Mesmo em meio a diversas atividades, Dinhos preserva o lado social de ser um grafiteiro educador, exercendo seu trabalho nas comunidades. “Eu vou para as periferias e levo a minha bagagem de conhecimento. Eu faço um estudo para entrar nas comunidades, que exige uma ação para estabelecer relações com os moradores, para só depois fazer uma intervenção artística. O grafite passa conhecimento, é uma arte democrática que consegue transitar em diversos lugares. E levar para as pessoas algum tipo de saber já é uma grande vitória. No momento em que você oferece uma caneta colorida para uma criança, esse ato pode fazer com que ela esqueça, por alguns instantes, seu cotidiano. Com a turma infantil, as atividades são feitas com caneta à base de água, para evitar qualquer possibilidade de alergia.
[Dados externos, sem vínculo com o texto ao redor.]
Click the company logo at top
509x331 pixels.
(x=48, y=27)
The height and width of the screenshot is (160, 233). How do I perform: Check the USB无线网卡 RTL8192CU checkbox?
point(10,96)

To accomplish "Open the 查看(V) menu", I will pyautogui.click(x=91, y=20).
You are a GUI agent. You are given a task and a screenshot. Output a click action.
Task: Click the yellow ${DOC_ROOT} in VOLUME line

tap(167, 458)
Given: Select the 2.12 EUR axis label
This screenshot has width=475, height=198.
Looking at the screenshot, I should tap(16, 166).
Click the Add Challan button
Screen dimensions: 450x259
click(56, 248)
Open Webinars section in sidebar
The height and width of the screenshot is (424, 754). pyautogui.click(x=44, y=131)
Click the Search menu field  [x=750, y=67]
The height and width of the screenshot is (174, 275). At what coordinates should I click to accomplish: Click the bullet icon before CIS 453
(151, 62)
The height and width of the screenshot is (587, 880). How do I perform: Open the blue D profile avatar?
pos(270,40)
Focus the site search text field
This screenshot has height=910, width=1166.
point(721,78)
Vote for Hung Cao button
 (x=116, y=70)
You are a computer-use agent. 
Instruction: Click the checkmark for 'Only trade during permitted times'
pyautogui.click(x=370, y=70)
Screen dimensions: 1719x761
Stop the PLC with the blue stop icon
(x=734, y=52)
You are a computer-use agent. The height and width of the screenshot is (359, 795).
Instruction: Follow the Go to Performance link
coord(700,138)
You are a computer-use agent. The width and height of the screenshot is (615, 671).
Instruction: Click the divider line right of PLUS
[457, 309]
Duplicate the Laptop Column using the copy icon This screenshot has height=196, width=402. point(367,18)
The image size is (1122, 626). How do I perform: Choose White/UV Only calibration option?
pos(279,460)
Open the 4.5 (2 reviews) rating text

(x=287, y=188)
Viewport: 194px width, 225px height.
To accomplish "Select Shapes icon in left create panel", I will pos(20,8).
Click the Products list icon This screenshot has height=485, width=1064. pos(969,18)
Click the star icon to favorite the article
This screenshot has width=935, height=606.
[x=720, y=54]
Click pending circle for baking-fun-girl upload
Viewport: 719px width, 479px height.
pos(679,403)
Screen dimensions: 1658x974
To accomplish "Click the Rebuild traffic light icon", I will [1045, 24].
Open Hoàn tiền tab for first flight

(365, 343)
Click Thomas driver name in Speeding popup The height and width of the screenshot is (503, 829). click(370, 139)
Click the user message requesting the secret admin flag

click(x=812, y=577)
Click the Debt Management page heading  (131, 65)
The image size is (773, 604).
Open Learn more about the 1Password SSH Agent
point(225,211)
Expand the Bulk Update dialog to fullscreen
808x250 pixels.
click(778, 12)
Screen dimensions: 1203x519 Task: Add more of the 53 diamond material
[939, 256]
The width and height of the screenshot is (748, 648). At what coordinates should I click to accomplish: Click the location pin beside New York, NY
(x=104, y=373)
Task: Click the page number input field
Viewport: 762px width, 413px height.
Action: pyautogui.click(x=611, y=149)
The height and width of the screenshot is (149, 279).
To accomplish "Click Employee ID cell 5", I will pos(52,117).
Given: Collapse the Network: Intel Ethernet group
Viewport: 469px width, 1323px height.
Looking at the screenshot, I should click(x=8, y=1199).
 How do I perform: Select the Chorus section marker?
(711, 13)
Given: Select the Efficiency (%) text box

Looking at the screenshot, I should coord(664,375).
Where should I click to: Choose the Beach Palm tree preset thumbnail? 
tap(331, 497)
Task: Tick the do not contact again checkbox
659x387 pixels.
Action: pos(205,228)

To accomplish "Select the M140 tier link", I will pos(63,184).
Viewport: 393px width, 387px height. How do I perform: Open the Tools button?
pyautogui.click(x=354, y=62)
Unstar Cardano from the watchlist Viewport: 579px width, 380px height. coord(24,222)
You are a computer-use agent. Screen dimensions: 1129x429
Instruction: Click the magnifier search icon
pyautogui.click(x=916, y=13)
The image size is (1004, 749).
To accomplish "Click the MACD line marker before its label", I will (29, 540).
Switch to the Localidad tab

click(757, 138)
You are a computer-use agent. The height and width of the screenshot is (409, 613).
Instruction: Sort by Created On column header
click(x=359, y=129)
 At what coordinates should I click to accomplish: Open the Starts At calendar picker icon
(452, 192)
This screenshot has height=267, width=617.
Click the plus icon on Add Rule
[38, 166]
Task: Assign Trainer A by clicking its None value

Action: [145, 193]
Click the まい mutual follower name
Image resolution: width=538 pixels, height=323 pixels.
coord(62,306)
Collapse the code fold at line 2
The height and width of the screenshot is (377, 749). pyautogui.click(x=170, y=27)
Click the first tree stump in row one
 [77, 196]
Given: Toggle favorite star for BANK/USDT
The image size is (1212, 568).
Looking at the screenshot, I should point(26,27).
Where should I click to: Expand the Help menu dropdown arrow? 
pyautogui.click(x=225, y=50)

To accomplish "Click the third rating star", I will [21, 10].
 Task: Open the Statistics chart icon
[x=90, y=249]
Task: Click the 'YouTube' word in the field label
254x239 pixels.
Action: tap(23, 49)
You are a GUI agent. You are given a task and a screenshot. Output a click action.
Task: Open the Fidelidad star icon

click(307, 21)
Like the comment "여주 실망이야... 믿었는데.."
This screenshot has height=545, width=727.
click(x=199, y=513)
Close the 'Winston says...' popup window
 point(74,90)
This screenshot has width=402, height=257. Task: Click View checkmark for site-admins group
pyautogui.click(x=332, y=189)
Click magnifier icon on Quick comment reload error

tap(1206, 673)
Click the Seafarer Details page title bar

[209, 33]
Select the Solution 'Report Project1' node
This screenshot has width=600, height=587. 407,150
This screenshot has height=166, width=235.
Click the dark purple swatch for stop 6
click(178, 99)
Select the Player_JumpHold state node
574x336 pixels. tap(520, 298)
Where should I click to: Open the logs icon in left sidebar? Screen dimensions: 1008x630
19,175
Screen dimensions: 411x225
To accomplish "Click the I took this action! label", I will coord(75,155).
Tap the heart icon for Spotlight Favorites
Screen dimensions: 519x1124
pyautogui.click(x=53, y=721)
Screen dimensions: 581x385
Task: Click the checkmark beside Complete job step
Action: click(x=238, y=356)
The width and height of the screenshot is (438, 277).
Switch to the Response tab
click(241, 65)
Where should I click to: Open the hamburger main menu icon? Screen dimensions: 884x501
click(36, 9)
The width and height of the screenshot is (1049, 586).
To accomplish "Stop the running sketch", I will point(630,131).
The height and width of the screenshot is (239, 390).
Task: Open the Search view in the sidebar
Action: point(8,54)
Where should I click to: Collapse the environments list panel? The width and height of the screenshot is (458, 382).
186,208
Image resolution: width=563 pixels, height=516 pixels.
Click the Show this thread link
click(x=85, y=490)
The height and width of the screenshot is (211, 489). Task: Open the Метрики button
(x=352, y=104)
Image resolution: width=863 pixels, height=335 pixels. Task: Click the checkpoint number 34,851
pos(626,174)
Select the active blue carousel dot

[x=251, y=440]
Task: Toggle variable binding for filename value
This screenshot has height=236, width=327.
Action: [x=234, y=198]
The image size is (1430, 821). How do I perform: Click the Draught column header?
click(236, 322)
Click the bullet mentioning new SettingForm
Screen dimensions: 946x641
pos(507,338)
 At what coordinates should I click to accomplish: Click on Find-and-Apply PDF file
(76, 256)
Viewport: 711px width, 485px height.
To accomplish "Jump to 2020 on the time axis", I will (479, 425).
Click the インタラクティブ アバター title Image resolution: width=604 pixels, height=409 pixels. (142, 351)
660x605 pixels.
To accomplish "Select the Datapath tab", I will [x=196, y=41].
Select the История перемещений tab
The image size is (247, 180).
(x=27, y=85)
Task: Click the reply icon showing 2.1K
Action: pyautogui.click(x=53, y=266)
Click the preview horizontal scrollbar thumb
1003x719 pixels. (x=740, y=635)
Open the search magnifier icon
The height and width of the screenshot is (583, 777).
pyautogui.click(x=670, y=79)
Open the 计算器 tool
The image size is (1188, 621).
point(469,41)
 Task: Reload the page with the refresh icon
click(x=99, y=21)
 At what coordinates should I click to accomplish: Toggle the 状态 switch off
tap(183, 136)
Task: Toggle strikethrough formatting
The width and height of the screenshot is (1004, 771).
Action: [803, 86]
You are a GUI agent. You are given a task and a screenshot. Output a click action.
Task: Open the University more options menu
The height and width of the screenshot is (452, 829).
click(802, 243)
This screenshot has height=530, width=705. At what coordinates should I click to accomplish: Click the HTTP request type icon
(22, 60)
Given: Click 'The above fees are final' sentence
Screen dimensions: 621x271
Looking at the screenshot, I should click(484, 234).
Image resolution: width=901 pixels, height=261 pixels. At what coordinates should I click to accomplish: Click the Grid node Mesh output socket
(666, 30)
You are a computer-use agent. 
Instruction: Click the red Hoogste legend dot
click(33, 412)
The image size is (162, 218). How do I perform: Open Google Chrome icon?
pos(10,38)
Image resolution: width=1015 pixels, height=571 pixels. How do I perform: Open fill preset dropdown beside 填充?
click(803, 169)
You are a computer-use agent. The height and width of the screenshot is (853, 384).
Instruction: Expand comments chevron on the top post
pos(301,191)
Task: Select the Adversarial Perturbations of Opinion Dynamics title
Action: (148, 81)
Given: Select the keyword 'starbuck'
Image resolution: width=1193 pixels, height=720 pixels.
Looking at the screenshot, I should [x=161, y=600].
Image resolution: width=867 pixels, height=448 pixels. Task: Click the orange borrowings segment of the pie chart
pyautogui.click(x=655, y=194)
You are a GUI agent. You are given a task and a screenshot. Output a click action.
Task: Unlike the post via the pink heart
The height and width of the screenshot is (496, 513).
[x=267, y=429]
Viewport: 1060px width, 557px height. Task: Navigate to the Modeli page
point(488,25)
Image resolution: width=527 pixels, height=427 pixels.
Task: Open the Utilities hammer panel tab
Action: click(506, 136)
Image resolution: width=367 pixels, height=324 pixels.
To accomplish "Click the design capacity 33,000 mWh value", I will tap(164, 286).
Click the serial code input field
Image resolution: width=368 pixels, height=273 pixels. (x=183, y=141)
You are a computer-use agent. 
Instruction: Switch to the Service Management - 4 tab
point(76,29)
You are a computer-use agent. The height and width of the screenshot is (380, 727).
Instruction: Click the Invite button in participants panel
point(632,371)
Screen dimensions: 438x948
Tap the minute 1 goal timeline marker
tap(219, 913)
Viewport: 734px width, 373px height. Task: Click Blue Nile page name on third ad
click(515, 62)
Quando comecei com a arte educação, eu queria mudar o mundo, hoje percebo que o trabalho é de formiguinha, e é justamente o que estou tentando fazer com esses jovens”.

Apesar das conquistas em sua carreira, o grafiteiro também passou por momentos difíceis. “Eu tive um aluno, Messias, de 17 anos. Na época, o pai dele proibiu sua participação nas aulas de grafite, e ele acabou mudando o foco e entrou para um grupo de pichadores. Um dia, quando em ação, caiu de uma janela. Foram quatro meses de internação na UTI, nós tínhamos fé de que ele se recuperaria, mas não foi possível. Esse fato despertou em mim o desejo de abrir um espaço e de fazer ainda mais por esses adolescentes”, conta.

Passado esse momento difícil, montou o Ateliê Casa da Sogra, que de fato está localizado na casa de sua sogra. Mantido de forma independente, o Ateliê sobrevive de doações e de sua obstinação. “Meu sonho é coletivo. Eu acredito que o trabalho é de longo prazo. Muitos de meus alunos, quando terminam as oficinas, continuam mandando notícias. Tem uma ex-aluna, que escreve poemas, se formou e agora está grávida e feliz”.

Dingos, que se tornou uma referência positiva para a cidade de Osasco, deseja expandir o Ateliê para atender mais crianças e adolescentes.